Emily December 12, 2013 at 11:43 AM
Head in the sand for not needing to be informed every time someone is suspended? First of all, I am far from having my head in the sand. I know drugs are out there. I talk with my kids regularly about this. Even if you know how many are caught, you don't know how many are actually using and selling. The school caught the kids, dealt with it, and moved on. You act as if this is a major event when most of the kids didn't even know it happened. It affected very few. What would have changed in your day had you received a note or a call that this happened? Are you one of those parents who would have gone right up to the school and pulled your kid out to make sure he/she was safe when there was no real threat? And what would that accomplish?
stayaloft December 12, 2013 at 12:19 PM
If you'll reread my post, you'll understand that I'm advocating that the district provide a statistic: the number of kids each year who are caught with drugs or alcohol. Good for you for talking to your kids- but are you really saying that you don't want to know when it's in your child's classroom? Also, you seem to be splitting hairs when you say that the number of kids who are caught is not a metric by which to judge who is using. Believe me, if a kid has drugs on his person or in her locker they are either using or selling. If you don't get that I've got a bridge to sell to you.

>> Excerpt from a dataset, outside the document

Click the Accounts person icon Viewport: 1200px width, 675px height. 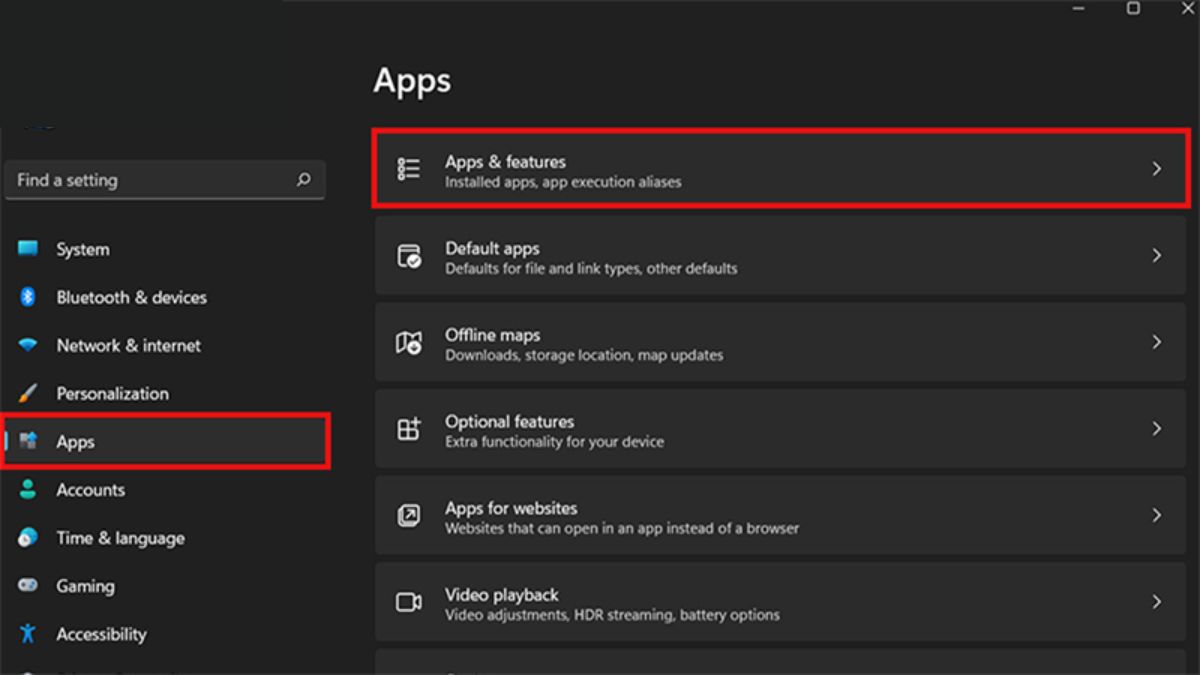click(x=28, y=490)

Emily December 12, 2013 at 12:28 PM
Now you are the one not understanding. Those caught are a small fraction of those out there selling and using. If you think the number of those caught accurately reflects the amount of drugs in the district, you are delusional. I do not need a statistic. I know the drugs are out there. I am very clear on that. My concern is not so much on how much is out there but on educating and guiding my kids to making good decisions and not getting themselves involved in those situations. Slapping a statistic on paper does not make me feel any better or any worse. I do not put a lot of faith in numbers - those can be manipulated very easily to give a false sense of security.